In 2012, however, only the Indians (Manny Acta) and Astros (Brad Mills) made midseason switches. So far this year, there has been only the one, although there are certain to be others after the season, including the Nationals, who announced before the year began that Davey Johnson would transition into a consultant's role for '14.
Still, that's not a lot of turnover for such a historically volatile position.
That's baseball, suggested Dave Dombrowski, the president, CEO and general manager of the Tigers, whose manager, Jim Leyland, has been on the job since 2006.
"Sometimes it's cyclical," Dombrowski said. "It seems like [this is] a year where there are a lot of clubs still in contention for a Wild Card. The few clubs that you would look at and say are not very good in the standings, some of them may have anticipated being that way. Or at least, as the year has progressed, have made moves to think toward their future rather than this year.
"So I would think that's probably a main reason. If you picked out teams that are disappointing -- and that's not for me to decide -- it's one of those years where for one reason or another they have managers they like and think have done a good job for them. I think it's just one of those years."
One possible influence is the addition of a second Wild Card berth in each league last season, meaning more teams are in playoff contention later into the season.
No one understands how random managerial changes can be more than Pat Corrales. Now a special assistant to Dodgers general manager Ned Colletti, Corrales was dismissed as Phillies manager in July 1983 -- when the team was tied for first place in the division.
Asked why the number of managerial changes varies from year to year, he shrugged.
"I can't answer that question. I really don't know," Corrales said. "In my case, when I got fired, I knew it was coming. You can sense it. But this is what I chose as a profession. It's going to have its ups, and it's going to have its downs. So you learn to roll with it."

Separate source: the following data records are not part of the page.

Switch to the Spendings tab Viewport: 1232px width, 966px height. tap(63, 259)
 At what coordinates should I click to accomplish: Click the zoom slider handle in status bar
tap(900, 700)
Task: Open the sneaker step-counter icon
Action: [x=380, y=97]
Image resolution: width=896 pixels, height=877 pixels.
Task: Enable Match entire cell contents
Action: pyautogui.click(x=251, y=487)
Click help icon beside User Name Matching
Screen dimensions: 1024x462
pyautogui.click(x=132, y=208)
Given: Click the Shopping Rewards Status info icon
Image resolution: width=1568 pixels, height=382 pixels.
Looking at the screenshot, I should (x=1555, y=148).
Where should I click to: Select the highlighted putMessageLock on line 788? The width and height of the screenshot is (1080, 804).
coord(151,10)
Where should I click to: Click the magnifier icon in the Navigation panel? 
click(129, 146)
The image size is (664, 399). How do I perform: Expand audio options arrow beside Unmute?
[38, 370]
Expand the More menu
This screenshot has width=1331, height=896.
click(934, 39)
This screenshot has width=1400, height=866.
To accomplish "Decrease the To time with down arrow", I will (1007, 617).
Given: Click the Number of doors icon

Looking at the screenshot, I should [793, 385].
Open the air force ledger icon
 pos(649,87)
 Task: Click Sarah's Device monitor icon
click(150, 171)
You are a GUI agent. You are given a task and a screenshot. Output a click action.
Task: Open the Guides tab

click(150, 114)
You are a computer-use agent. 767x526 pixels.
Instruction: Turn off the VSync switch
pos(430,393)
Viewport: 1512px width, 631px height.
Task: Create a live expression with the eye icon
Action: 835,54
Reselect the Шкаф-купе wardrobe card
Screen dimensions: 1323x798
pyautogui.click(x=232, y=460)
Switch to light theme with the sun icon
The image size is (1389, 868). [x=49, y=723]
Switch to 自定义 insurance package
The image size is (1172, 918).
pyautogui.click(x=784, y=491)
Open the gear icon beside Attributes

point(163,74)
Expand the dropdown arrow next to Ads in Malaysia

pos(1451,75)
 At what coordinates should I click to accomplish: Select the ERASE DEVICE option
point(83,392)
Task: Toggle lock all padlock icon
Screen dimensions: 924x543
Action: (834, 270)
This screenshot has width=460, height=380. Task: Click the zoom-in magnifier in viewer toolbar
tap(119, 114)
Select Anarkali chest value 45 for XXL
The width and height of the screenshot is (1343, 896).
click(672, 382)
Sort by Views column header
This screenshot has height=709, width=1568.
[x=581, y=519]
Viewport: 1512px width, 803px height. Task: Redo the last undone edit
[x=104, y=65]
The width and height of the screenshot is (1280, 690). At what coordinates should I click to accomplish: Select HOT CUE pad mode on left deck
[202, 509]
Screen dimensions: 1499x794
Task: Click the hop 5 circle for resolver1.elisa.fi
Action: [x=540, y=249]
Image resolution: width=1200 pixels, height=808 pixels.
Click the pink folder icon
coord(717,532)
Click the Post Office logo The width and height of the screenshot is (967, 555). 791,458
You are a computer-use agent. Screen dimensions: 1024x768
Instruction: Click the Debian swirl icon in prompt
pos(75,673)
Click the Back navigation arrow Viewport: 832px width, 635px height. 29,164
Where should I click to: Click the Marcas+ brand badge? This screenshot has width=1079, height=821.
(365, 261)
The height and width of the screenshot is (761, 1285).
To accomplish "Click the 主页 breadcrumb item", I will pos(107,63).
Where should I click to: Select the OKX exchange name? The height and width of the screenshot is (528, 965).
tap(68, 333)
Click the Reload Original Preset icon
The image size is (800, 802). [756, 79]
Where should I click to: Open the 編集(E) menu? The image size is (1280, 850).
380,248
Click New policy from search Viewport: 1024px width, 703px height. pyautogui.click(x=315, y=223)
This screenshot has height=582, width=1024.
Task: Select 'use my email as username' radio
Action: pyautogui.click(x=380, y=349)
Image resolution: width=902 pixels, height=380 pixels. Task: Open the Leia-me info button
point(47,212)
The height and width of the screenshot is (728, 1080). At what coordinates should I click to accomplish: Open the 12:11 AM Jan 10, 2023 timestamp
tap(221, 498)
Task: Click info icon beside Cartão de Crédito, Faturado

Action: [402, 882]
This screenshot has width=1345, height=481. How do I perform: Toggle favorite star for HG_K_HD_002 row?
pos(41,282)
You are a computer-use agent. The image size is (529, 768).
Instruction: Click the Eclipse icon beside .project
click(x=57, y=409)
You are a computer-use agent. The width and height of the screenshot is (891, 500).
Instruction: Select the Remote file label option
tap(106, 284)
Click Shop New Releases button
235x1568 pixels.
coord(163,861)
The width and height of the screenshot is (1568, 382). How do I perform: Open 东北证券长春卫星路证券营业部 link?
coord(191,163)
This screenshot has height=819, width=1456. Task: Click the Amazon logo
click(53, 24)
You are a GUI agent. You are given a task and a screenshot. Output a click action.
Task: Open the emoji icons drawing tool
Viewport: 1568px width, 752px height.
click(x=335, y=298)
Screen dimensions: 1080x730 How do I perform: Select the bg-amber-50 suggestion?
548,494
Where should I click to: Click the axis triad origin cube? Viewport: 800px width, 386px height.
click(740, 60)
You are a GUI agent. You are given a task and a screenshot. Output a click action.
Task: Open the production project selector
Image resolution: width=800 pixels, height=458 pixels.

Coincidentally, many thought the Dodgers would be the first club to make a change. When Los Angeles entered June in the National League West cellar, 7 1/2 games out of first, there was fevered speculation that Don Mattingly would be replaced. Instead, the Dodgers stayed the course and went on one of the hottest runs in baseball history. They'll open a series with the Red Sox on Friday with a 9 1/2-game lead on the second-place D-backs and the second-best record in baseball.
It's possible that sent a message to other teams considering a move that standing pat is sometimes the wiser choice.
"I don't know about that," Corrales said. "A lot of people really exaggerated that because we knew a lot had to do with the injuries. Matt Kemp. [Hanley] Ramirez. I mean, those are two of the best players we have. But this team has learned to function without them. I mean, we'd like to have both of them. But the [Skip] Schumakers and the [Nick] Puntos have really surfaced and done a good job for us.
"You've got to play your game and stick with it. You can't go from one extreme to the other. Donnie is really a good human being, plus being a good baseball guy."
Here's one more wrinkle. Had the conversation between Manuel and Phillies general manager Ruben Amaro Jr. gone differently, there may not yet have been any managerial changes this season. According to reports, it started when Amaro told Manuel that the team planned on going in a different direction at the end of the season. It was only when Manuel expressed his discomfort with that arrangement that the decision was made to promote Sandberg immediately.